In una nota, la compagnia sostiene di avere "ripetutamente richiesto durante il viaggio della nave che i marittimi a bordo venissero rilasciati così da poter tornare a casa dalle loro famiglie. Queste proposte non sono ancora state attuate dai noleggiatori che determinano i movimenti della nave" spiega Msc. La Cina ha vietato il cambio di equipaggio nei porti nazionali a causa delle restrizioni covid-19 e le richieste di metà dicembre di Msc per un cambio di equipaggio all'ancora o in Giappone, a pochi giorni di navigazione, non sono state soddisfatte.
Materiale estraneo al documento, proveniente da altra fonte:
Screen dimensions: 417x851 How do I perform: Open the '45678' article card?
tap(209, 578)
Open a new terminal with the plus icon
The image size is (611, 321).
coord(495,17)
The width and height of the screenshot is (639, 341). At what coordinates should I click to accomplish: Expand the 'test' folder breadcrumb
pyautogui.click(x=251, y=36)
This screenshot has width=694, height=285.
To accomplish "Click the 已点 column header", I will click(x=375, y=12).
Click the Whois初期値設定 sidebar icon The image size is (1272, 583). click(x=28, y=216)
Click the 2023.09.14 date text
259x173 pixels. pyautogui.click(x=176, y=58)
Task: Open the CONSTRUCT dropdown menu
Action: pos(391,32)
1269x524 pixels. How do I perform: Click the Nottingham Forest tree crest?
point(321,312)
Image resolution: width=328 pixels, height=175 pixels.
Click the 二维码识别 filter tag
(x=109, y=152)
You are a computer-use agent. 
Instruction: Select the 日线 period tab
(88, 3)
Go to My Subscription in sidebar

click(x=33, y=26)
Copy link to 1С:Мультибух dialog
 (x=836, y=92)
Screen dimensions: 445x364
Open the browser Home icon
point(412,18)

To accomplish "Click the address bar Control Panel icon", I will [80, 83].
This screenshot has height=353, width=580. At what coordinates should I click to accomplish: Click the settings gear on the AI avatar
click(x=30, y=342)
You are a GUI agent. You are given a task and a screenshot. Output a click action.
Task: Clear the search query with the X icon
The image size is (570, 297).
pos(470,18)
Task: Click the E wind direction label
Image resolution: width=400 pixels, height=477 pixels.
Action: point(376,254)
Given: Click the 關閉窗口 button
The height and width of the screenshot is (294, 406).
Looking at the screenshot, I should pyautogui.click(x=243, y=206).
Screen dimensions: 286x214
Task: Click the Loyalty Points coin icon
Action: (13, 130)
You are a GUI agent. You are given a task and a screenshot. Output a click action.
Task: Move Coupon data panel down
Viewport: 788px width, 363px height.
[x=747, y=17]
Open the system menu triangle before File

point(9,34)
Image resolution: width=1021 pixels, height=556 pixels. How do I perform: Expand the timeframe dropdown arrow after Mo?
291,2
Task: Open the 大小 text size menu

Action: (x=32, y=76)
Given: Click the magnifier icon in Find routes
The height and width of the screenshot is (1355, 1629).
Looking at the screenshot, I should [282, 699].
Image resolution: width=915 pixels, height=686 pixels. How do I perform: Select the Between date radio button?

“In qualità di operatore tecnico della nave, Msc è molto preoccupata per il benessere di questi marinai ed è in contatto regolare con loro e con le loro famiglie a terra, oltre a fornire un supporto psicologico a distanza. Molti membri dell'equipaggio sono stati in mare per diversi mesi più a lungo di quanto inizialmente previsto. Dopo che le autorità locali hanno recentemente bloccato il tentativo di Msc di inviare un medico a visitare la nave, la compagnia sta attualmente cercando di rimediare a questo problema attraverso i canali diplomatici”, fanno sapere dalla compagnia.

"I tentativi quotidiani di Msc di cercare una soluzione seguono diversi mesi di proposte per consentire alla nave di effettuare uno scalo che faciliterebbe il soccorso dell'equipaggio - spiega ancora la compagnia - Msc ha tentato per la prima volta di cambiare l'equipaggio dell'Anastasia a Hong Kong nel giugno 2020. Un successivo tentativo è stato effettuato all'inizio di agosto a Hong Kong ma è andato a vuoto per colpa delle autorità locali che hanno posto il divieto a causa delle restrizioni covid. Sempre in agosto, le autorità giapponesi hanno approvato l'attracco della nave all'isola di Mitusure in Giappone, ma la richiesta non è stata attuata: da agosto a dicembre, sono stati rifiutati anche ulteriori tentativi di consentire un cambio di equipaggio a Manila, Hong Kong, Singapore e Busan".

"Msc - prosegue la nota - è profondamente preoccupata per il fatto che nessuna di queste soluzioni abbia funzionato finora. Msc, in quanto operatore tecnico della nave, non può semplicemente ordinare al comandante di deviare verso un porto per un cambio di equipaggio, poiché la nave potrebbe essere arrestata. Ciò non farebbe che perpetuare il problema e potrebbe far sì che l'equipaggio rimanga a bordo anche più a lungo del necessario".

"Msc ha già condiviso informazioni con varie autorità e incoraggia i governi a interessarsi a forgiare una soluzione a questo crescente problema umanitario, non solo per i marittimi a bordo dell'Anastasia, ma anche su dozzine di altre navi non Msc nell'area che potrebbero essere bloccate in una situazione simile a causa di problemi commerciali tra Cina e Australia. Abbiamo portato la questione all'attenzione dell'Organizzazione marittima internazionale delle Nazioni Unite e di altri enti governativi e industriali internazionali", conclude la nota della compagnia ginevrina.